When buyers compare tapioca starch suppliers, one of the first questions is whether they need native or modified starch. The two are made from the same raw material — the cassava (tapioca) root — but they behave very differently in a formulation.
What native tapioca starch is
Native tapioca starch is starch extracted from fresh cassava roots by washing, rasping, separating, and drying — with no chemical modification. It is the purest form of the product: naturally gluten-free, neutral in taste and odour, bright white, and high in paste clarity and viscosity.
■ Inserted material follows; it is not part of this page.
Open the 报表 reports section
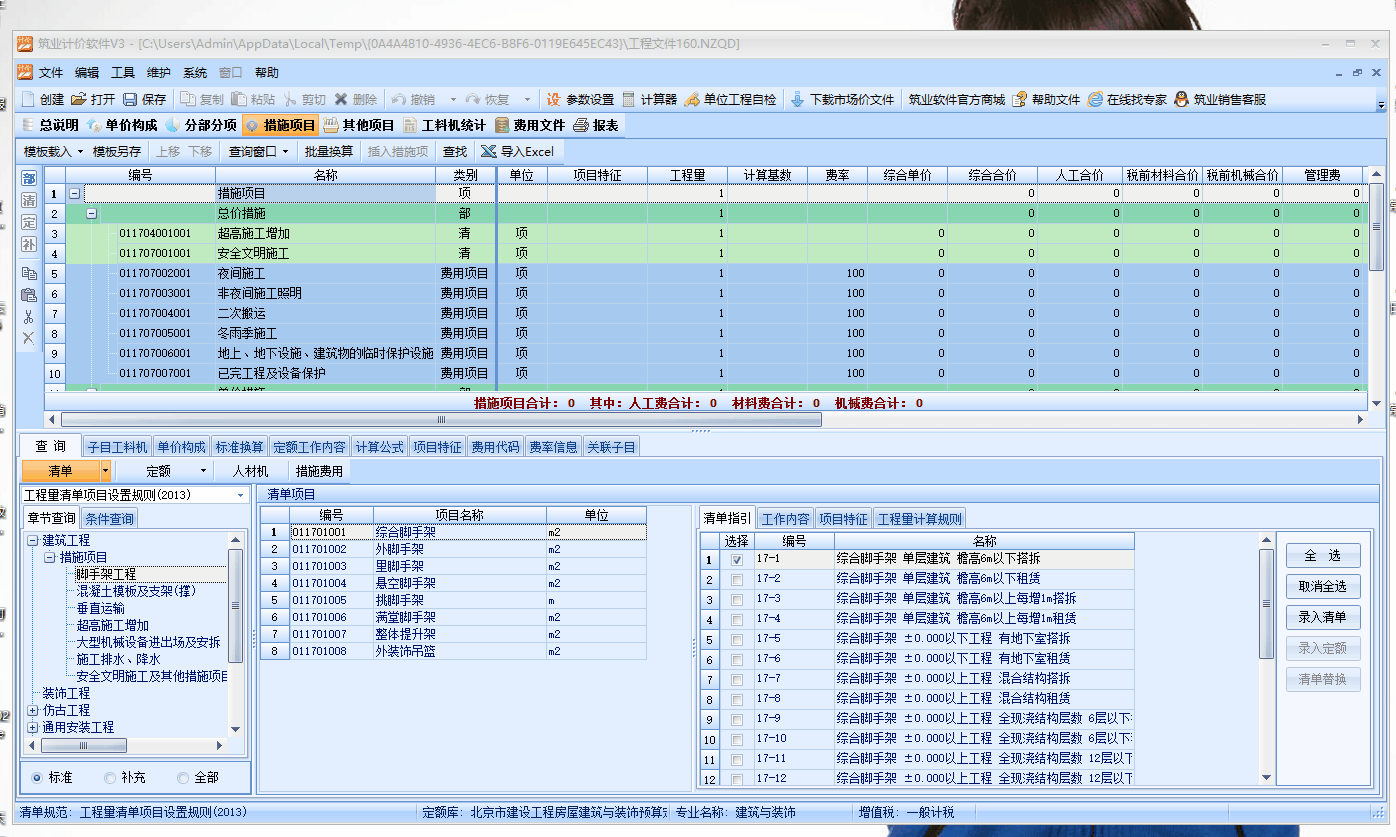coord(582,125)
Because nothing is added, native starch is the preferred choice for clean-label products and for buyers who want a single, traceable ingredient. TQ Industry Starch produces native tapioca starch only — see the product page for grades and packaging.
What modified tapioca starch is
Modified starch is native starch that has been altered — chemically (e.g. acetylated, oxidised, cross-linked), physically, or enzymatically — to change a specific property such as heat tolerance, freeze-thaw stability, or paste texture. Modification lets a starch perform in conditions where native starch would break down, for example long retort cooking or repeated freezing.
The trade-off is that modified starches carry E-number declarations, cost more to produce, and are not “clean label.”
How they compare
| Property | Native | Modified |
|---|---|---|
| Processing | Physical only | Chemically/physically altered |
| Label | Clean label, single ingredient | Carries an E-number |
| Taste/colour | Neutral, bright white | Varies |
| Heat/shear/freeze stability | Standard | Engineered for the application |
| Typical cost | Lower | Higher |
Which should you specify?
Choose native tapioca starch when you want a clean label, neutral flavour, and a versatile thickener or binder for noodles, snacks, bakery, sauces, paper, textiles, or adhesives — the food and industrial application pages list common uses.
Choose modified starch only when your process demands a property native starch can’t deliver, such as extreme heat or freeze-thaw cycling.